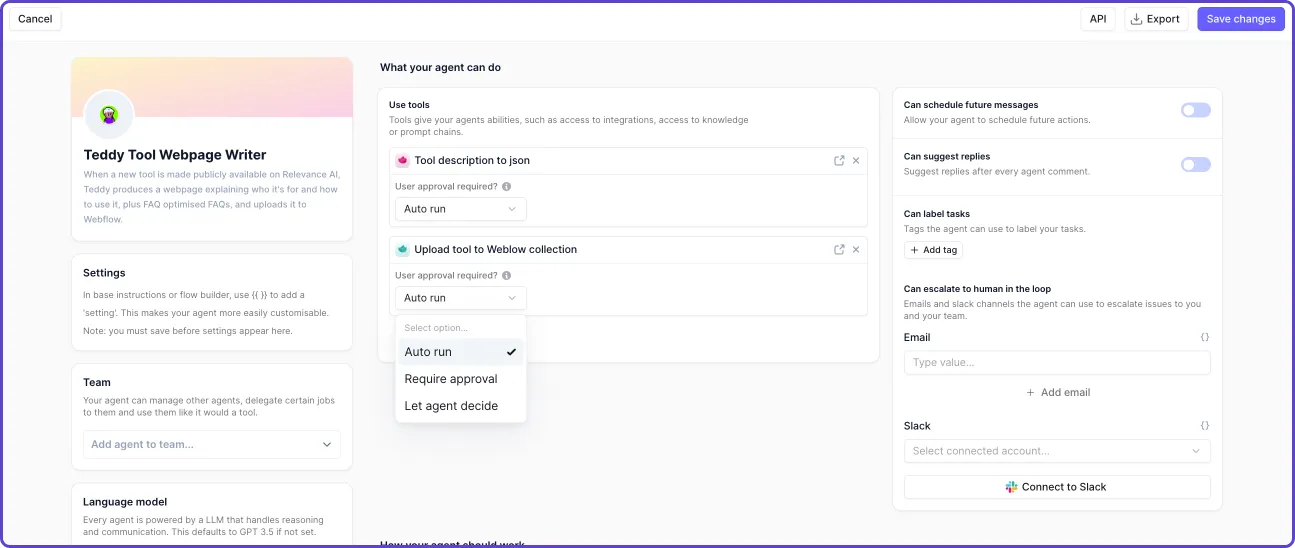Click the Slack variable braces icon
Screen dimensions: 1295x548
(x=1204, y=426)
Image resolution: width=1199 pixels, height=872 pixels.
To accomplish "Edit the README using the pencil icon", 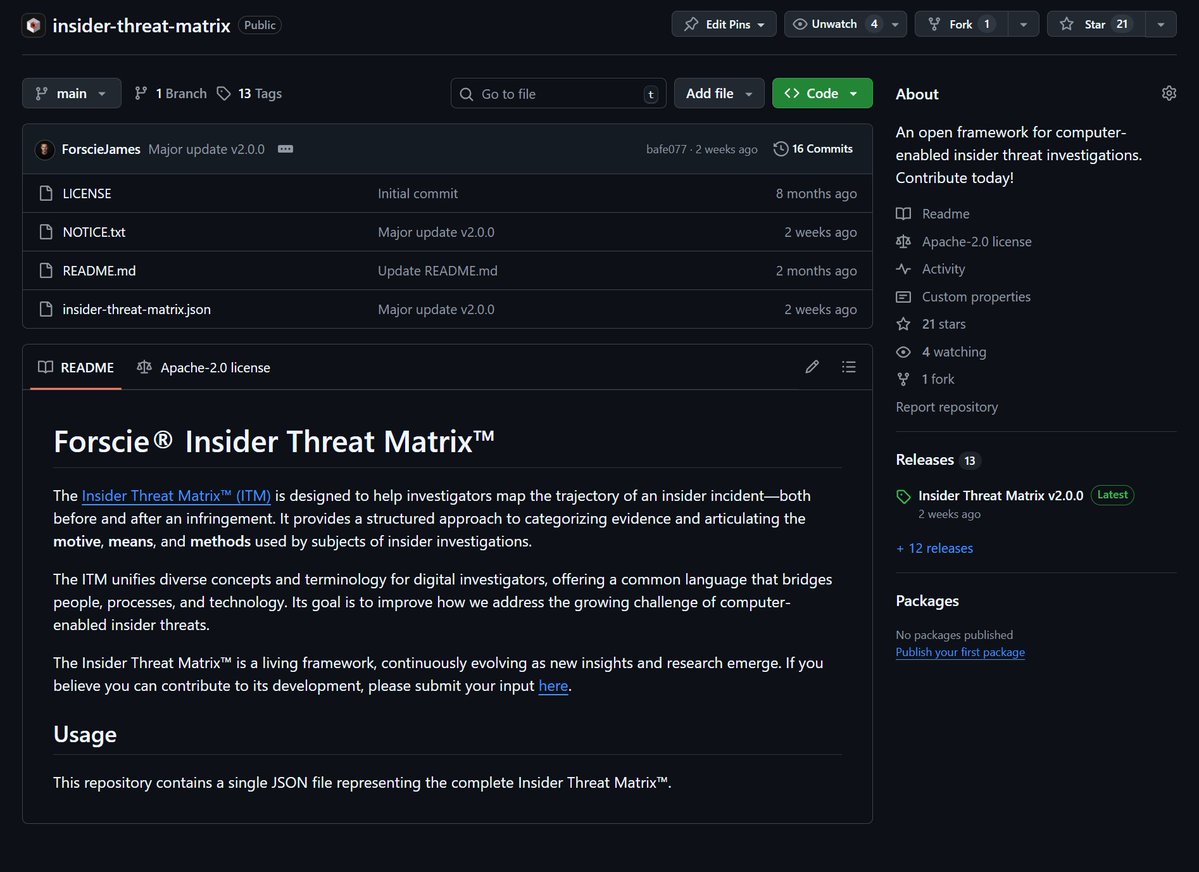I will (811, 367).
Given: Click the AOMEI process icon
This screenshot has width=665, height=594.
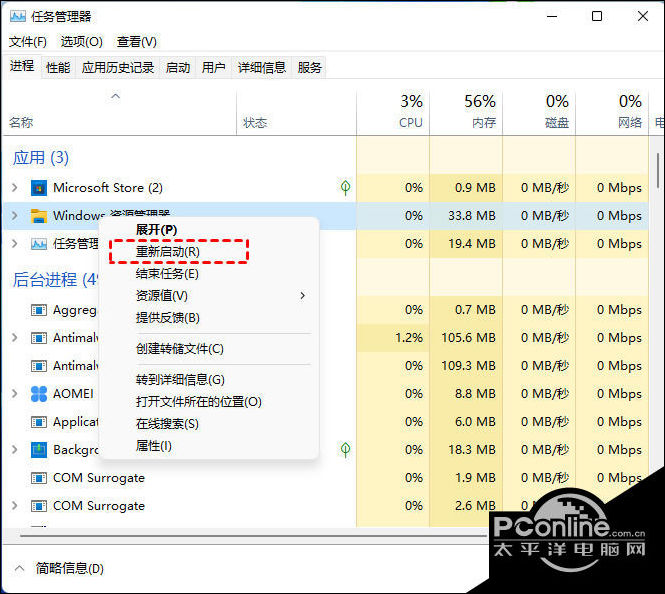Looking at the screenshot, I should (x=39, y=394).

——

How to complete this task
Output the line that contains "Given: Click the AOMEI process icon" and every line after it to the end of the records, word for word, leaving out the pictures.

Response to the exercise
Given: Click the AOMEI process icon
This screenshot has width=665, height=594.
Looking at the screenshot, I should (x=39, y=394).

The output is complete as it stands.